Nothing
#' Quantitative Model Comparison
#'
#' \code{subject_modelweights} computes the model weights (as probabilities) of
#' individual subjects based on an information criterion (BIC, AIC, or AICc).
#' \code{group_BMS} performs a Bayesian model comparison based on marginal
#' likelihoods (alias model evidence), given for different models across different
#' subject on a group level using a fixed effects model and a random effects model
#' on the distribution of model probabilities (see Rigoux et al., 2014 and Details section).
#' \code{group_BMS_fits} is a wrapper for `group_BMS` that can be used with the
#' output of \code{\link{fitRTConfModels}}, i.e. a data frame with information
#' criteria for different models and subjects, using a information criterion to
#' approximate the model evidence.
#'
#' @param fits a data frame as returned by \code{\link{fitRTConfModels}}.
#' Should contain a column `model`indicating the model name, a column
#' `subject` (alternatively `sbj` or `participant`) indicating the grouping
#' structure of the data, and a column with the name given by the `measure`
#' argument containing the values of the information criterion that should be
#' used to approximate model evidence.
#' @param measure the name of the column indicating the information criterion
#' to approximate model evidence. For outputs of \code{\link{fitRTConfModels}},
#' the available measures are 'BIC', 'AIC', and 'AICc'. Any other approximation
#' for the model evidence may be used, the measure is transferred to log model
#' evidence by taking -measure/2.
#' @param opts a list with options for the iteration algorithm to estimate
#' the parameter of the Dirichlet distribution. Following values may be provided:
#' * \code{maxiter} the maximum number of iterations (Default: 200)
#' * \code{tol} the tolerance for changes in the free energy approximation
#' to stop the algorithm, if abs(FE(i+1)-FE(i))<tol the algorithm
#' is stopped (Default: 1e-4)
#' * \code{eps} The number to substitute values of 0 in calls to log (Default: 1e-32)

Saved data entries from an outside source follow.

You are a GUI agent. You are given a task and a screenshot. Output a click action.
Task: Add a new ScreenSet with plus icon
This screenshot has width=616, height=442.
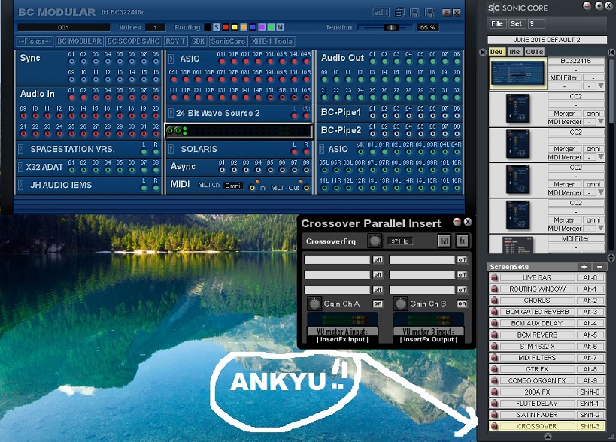pyautogui.click(x=584, y=267)
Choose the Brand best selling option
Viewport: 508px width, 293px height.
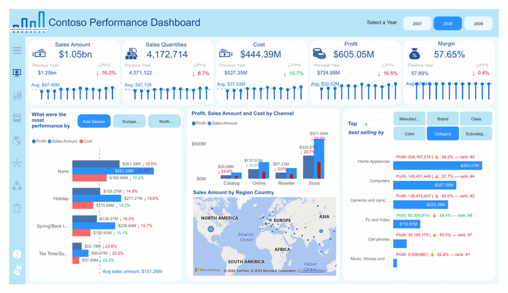[x=442, y=119]
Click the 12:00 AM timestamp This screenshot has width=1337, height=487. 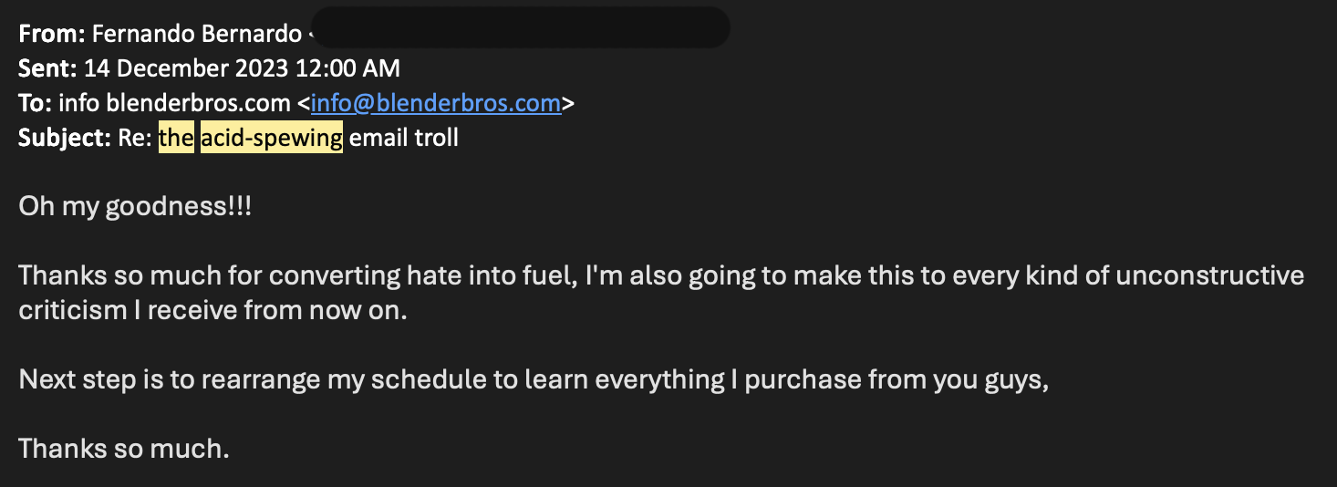[x=364, y=68]
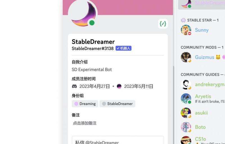225x144 pixels.
Task: Open Aryetis's avatar in Community Guides
Action: click(186, 99)
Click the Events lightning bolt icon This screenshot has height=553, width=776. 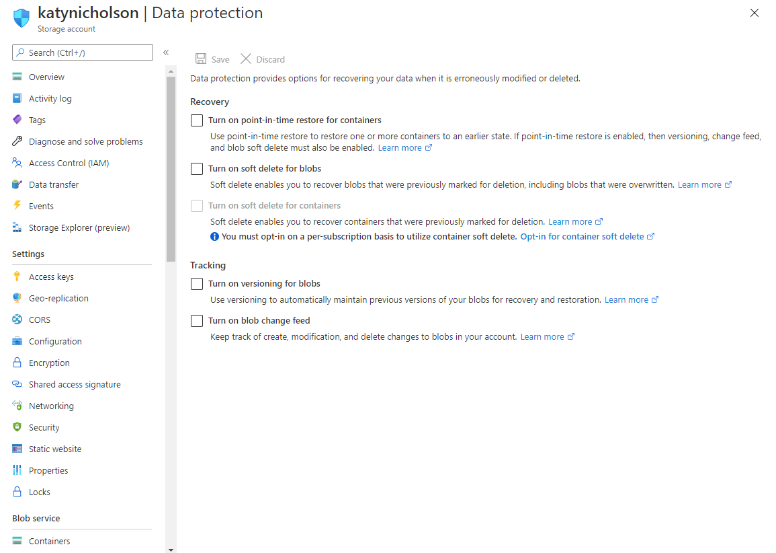(17, 206)
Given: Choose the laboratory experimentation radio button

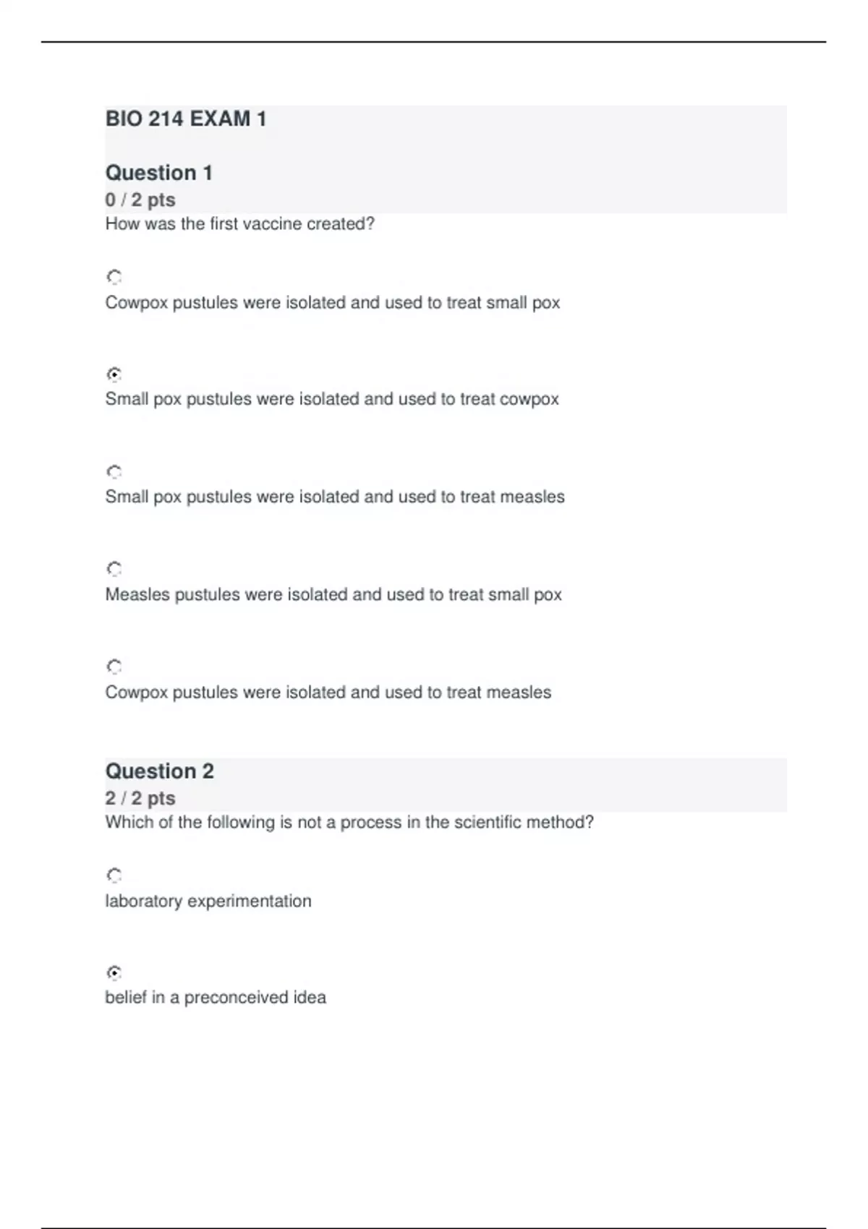Looking at the screenshot, I should point(114,875).

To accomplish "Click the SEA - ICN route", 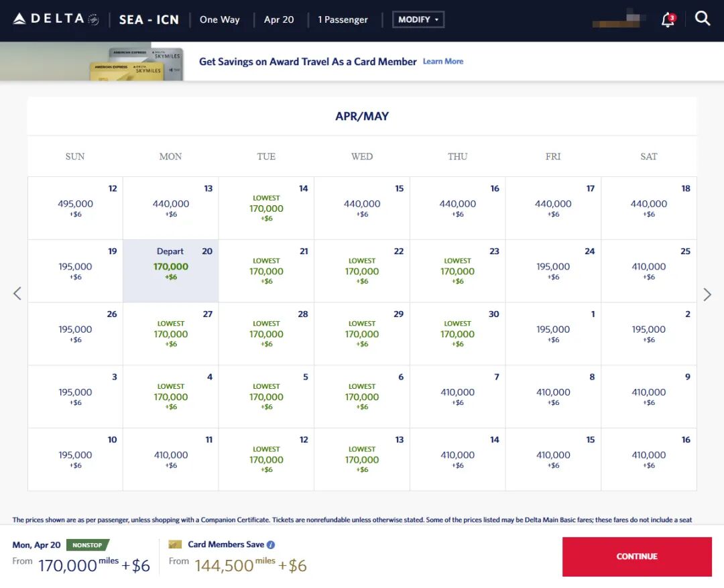I will coord(149,19).
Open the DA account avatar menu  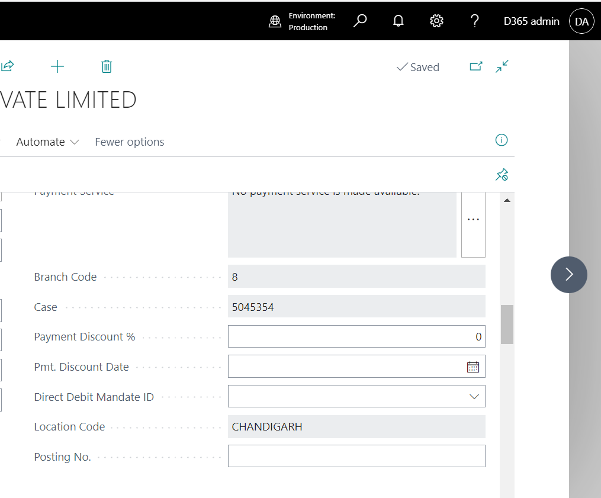tap(581, 21)
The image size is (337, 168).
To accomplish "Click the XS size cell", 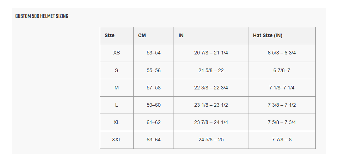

#' @param alpha0 a positive numeric vector representing the parameter of a
#' Dirichlet distribution used as prior over model probabilities. The length should
#' be equal to `nrow(mlp)` for `group_BMS`, and equal to the number of unique names
#' in the `model` column of `fits` for `group_BMS_fits`.
#' @param mlp a matrix containing the logarithm of marginal probabilities
#' (i.e. log model evidence) with N columns representing individuals (or any
#' other grouping structure) and K rows representing the models.
#'
#' @return \code{subject_modelweights} returns a data frame of subject-wise
#' model probabilities with rows for each subject and columns for the models
#' given by name and one column for the subject ID as given in the input.
#' \code{group_BMS} and \code{group_BMS_fits} return a list with two entries:
#' * `model_weights`: a matrix with rows for each model (row names indicate the
#' model names for `group_BMS_fits` and for `group_BMS` if
#' row names are available in `mlp`), and following columns:
#' `alpha` (the alpha parameter of the Dirichlet posterior
#' over model probabilities in the population), `r` (the
#' mean probabilities of each model in the population), `ep`
#' and `pep` (exceedance and protected exceedance
#' probabilities for each model), and `fx_prob` (the
#' posterior model probabilities if a fixed true model is
#' assumed in the population).
#' * `summary_stats`: a vector giving statistics for the Bayesian model comparison
#' that may be used for other analyses:
#' Bayesian omnibus risks: `bor` (random effects model against the
#' null model), `bor_fixed` (fixed effects model against the
#' null model), and `bor_re_fixed` (random effects model
#' against the fixed effects model), and
#' estimations of the Free Energy of the Dirichlet
#' distribution `FE` (random effects model), `FE0` (null model),
#' and `FEfixed` (fixed effects model)
#'
#' @details This set of function can be used for model comparisons on a group
#' level when the models were not fitted hierarchical but by fitting the models
#' independently to different subgroups (e.g. data from different subjects).
#'
#' The function `subject_modelweights` computes the model weights for each subject
#' separately to inspect predominant models but also heterogeneity within the
#' population.
#' The functions `group_BMS` and `group_BMS_fits` can be used for a Bayesian
#' model selection on the group level following the approach of Rigoux et al.
#' (2014).
#' The approach compares three different models for the generative structure of
#' the data and gives estimates for model probabilities for the fixed and random
#' effects models.
#' The **fixed effects model** assumes that there is a single model that
#' generated the data of all subjects. Thus, model weights may be computed directly
#' by multiplying the model weights computed on a subject-level. This model is
#' formulated in a Bayesian way using a Multinomial distribution over the models
#' as prior with some prior parameter alpha0 giving the prior model weights.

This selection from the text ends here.